**PROBLEM**
Take the entries below and print only the lines from the one with "Produits pour le parquet (172, 218)" through the one with "[Sikkens Rubbol BL Rezisto Satin] (30, 1251)", exactly as they stand, both ends included.

**THE RECORDS**
──────────
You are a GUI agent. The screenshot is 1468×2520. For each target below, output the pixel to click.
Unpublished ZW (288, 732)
──────────
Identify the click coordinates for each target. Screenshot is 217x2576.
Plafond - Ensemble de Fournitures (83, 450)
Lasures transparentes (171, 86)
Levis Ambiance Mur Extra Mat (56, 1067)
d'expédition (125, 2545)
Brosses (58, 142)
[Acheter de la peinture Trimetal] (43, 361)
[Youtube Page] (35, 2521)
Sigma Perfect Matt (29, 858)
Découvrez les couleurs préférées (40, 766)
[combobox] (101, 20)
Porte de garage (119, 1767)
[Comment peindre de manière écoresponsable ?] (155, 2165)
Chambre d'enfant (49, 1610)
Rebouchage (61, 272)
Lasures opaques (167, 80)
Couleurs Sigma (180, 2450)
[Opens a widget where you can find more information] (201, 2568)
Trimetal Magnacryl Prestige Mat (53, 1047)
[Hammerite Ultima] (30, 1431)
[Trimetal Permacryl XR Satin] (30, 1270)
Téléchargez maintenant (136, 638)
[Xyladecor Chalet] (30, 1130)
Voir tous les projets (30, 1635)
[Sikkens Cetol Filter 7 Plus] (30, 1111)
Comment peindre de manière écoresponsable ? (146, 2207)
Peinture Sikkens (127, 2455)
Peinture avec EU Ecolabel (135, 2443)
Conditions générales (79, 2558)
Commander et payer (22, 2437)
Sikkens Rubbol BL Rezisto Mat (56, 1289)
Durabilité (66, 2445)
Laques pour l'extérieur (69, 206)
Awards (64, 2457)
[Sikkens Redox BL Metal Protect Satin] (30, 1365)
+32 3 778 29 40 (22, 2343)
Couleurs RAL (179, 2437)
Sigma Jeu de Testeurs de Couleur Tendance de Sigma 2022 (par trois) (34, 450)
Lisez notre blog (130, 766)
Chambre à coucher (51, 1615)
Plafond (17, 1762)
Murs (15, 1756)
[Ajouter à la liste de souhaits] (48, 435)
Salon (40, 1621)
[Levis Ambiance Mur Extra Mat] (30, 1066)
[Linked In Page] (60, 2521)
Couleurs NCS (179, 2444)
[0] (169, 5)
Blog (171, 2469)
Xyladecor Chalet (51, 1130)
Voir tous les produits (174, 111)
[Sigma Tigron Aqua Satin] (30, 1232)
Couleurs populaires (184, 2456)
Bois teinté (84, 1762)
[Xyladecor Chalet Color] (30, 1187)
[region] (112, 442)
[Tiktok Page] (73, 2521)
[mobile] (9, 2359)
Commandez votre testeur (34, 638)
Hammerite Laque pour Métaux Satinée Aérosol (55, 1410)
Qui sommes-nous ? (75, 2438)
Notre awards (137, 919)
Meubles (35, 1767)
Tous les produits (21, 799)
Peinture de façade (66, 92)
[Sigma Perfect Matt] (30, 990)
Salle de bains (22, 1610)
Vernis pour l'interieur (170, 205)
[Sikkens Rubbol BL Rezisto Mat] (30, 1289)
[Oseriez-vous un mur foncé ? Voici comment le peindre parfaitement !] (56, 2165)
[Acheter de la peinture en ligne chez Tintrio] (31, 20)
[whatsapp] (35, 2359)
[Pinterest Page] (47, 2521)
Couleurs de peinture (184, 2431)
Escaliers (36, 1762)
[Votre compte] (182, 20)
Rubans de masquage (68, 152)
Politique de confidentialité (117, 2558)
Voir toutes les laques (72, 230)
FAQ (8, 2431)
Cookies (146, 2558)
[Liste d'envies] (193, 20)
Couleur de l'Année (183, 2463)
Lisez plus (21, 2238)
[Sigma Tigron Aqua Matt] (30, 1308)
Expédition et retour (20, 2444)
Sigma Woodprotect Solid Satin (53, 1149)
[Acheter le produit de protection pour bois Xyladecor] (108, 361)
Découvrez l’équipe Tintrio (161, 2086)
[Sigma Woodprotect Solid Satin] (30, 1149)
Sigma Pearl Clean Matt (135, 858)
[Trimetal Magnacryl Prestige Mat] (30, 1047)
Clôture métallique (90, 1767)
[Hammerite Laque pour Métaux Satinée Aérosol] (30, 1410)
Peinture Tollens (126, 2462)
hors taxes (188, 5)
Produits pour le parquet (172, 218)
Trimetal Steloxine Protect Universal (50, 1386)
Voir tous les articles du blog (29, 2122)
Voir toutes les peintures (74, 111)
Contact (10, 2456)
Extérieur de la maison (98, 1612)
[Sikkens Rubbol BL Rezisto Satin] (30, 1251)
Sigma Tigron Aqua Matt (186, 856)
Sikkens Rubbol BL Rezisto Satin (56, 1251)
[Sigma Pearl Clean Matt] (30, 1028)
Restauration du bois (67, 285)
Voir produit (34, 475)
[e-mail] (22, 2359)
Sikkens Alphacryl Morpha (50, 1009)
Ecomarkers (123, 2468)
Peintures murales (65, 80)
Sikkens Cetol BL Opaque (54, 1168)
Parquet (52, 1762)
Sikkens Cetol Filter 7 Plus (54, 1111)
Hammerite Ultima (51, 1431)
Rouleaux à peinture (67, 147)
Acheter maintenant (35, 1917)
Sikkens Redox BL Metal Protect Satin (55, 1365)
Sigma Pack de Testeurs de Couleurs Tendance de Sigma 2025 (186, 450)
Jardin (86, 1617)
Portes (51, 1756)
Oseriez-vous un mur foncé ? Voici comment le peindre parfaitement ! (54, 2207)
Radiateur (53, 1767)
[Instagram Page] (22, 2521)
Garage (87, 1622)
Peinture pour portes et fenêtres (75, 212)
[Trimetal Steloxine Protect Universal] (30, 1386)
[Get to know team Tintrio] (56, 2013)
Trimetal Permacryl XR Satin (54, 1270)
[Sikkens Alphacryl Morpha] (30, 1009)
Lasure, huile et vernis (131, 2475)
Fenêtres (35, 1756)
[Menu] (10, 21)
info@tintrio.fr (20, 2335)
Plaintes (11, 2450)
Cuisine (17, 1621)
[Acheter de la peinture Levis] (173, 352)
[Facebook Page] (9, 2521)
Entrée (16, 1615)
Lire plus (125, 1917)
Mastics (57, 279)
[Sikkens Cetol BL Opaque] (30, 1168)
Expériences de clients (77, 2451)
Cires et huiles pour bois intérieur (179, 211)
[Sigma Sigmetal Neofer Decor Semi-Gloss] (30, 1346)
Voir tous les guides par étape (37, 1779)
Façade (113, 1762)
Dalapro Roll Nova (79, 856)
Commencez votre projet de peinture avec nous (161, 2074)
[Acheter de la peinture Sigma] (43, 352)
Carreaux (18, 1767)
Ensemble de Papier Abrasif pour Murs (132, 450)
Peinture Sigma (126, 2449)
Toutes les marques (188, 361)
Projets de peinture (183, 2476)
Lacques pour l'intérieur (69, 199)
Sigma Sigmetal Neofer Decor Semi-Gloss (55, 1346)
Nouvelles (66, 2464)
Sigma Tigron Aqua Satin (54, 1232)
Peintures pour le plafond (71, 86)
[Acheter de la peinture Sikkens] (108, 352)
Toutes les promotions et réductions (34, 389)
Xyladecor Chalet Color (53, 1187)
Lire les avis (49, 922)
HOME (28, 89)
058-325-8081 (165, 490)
──────────
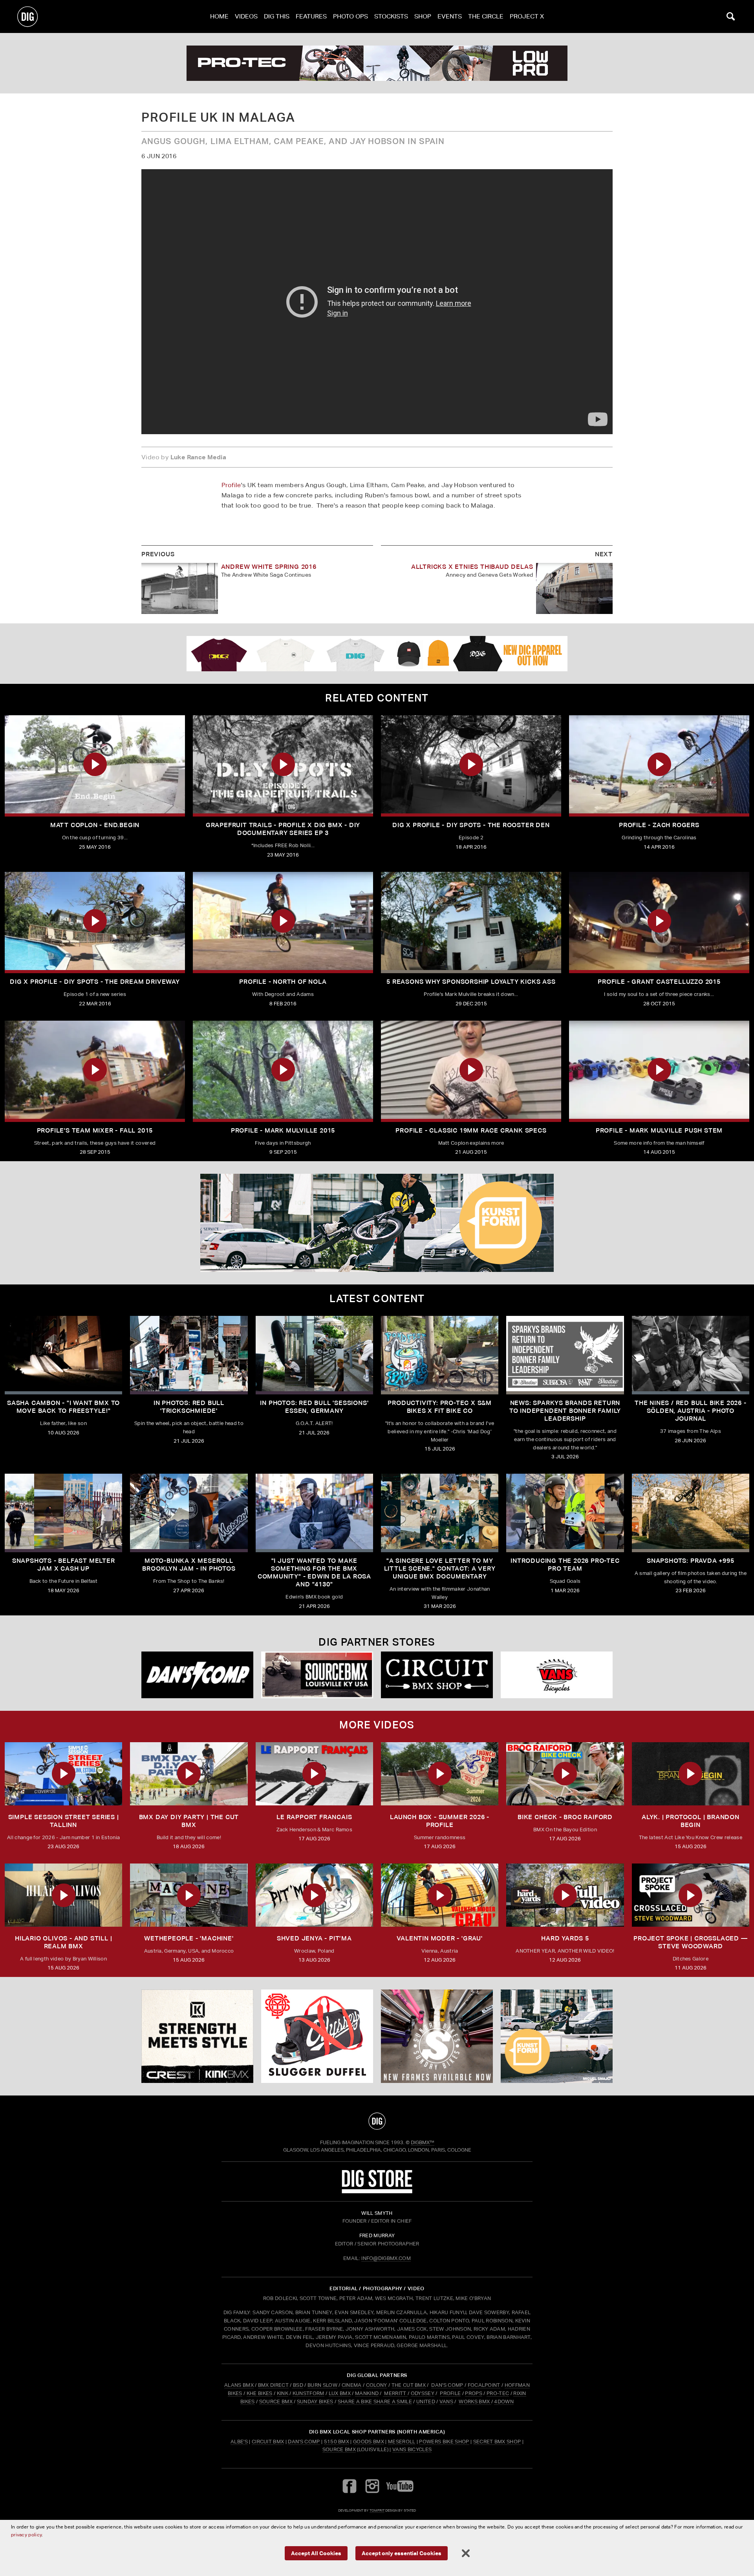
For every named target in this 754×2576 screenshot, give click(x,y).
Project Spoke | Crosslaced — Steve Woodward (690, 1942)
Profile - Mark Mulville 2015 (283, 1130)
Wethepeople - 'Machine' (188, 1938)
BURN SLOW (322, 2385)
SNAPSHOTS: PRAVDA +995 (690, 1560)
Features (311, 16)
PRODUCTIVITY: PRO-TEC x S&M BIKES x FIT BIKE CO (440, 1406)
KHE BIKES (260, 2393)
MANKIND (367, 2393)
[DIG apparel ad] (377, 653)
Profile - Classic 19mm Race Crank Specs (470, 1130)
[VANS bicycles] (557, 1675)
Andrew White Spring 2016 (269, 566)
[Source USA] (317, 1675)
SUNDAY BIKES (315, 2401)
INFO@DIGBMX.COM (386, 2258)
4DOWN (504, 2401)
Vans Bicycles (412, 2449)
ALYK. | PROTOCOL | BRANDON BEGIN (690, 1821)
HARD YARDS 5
──────────
**SOLUTION FOR THIS EXERCISE**
Produits pour le parquet (172, 218)
Trimetal Steloxine Protect Universal (50, 1386)
Voir tous les articles du blog (29, 2122)
Voir toutes les peintures (74, 111)
Contact (10, 2456)
Extérieur de la maison (98, 1612)
[Sikkens Rubbol BL Rezisto Satin] (30, 1251)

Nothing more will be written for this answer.